Roaming the channels for something, anything, of interest, came across a programme on Sky Arts which was two hours of David Cornwell, otherwise the author, John le Carre.
He was giving a talk about his life and times and writings to an audience at the Royal Festival Hall following the publication of his latest book, "A Legacy Of Spies".
After an hour of his talk, clips of actors talking about their roles in TV and film work of his books was then followed by an interview with John Snow. He has given interviews in the past and there is a good deal of material about on his life and career there were few surprises.
What interested me was the working conditions of the relevant security HQ's, how they were more or less organised and in particular what went down to the archives, all those reports and comments on reports made up and down the layers of management.
Much of the archive is already history, but not one perhaps that anyone living now will have any access to. It is for any future if there are then any historians or any archive left. It is a feature of the past that there has often been intended or accidental destruction of materials of value from their history.
But what history? When le Carre was doing his own scribbling and note taking at work, he was not the only one writing fiction.
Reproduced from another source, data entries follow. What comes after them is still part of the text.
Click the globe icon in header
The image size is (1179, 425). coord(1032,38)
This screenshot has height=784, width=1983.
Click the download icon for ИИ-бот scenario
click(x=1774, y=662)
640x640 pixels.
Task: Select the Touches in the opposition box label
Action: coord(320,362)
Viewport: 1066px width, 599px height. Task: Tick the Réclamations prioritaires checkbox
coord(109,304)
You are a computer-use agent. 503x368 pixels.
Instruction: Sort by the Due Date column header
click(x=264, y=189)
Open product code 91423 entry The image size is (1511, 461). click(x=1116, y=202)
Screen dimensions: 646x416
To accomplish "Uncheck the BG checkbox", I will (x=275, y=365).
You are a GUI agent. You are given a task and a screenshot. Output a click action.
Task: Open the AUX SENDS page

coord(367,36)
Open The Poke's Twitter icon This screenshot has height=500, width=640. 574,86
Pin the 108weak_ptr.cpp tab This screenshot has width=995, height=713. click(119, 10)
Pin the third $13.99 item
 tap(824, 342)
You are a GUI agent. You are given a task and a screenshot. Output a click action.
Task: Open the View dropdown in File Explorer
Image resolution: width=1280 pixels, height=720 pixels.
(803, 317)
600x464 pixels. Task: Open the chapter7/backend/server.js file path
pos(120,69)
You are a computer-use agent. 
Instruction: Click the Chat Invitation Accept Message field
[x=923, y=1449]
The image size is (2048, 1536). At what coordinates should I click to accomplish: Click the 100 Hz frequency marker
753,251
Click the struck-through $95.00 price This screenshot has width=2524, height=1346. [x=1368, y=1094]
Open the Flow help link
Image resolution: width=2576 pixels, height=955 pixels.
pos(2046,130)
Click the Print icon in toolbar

But he admits that often in his reports he was imaginative rather than factual and sometimes his analysis or opinion was off the cuff rather than thoroughly researched.
The picture above is of the actor, Alec Guinness, who played the fictional George Smiley created by le Carre. But was he "created"? The other man is John Bingham, 7th Baron Clanmorris, 1908-1988, who worked with le Carre who also wrote fiction, thrillers, detective novels and spy novels alongside his reports and is alleged to be the model for Smiley.
Even where his reports were honest, they might contain material from others which was uncertain, theoretical or guesswork. So how much of it is "real" history and how much just a pile of documents from the last which tell us little more? Yet this was a part of government that was supposed to be critical, albeit small, but with substantial importance for policy and action.
If around the desks of the higher echelons of the civil service there were others writing fiction or making it up as they went along and if the evidence is thin or unconvincing soup it up to get the decision you would like or some friends would want?
From Westminster move around The City of London and the major corporations where you would expect perhaps tighter control and detailed study, if only because big money is involved. In recent years it seems to be no better. They are not interested in future history. They have very different priorities.
It was Henry Ford, 1863-1947, who said "History is bunk" and now we have John le Carre, or rather David Cornwell, to prove it.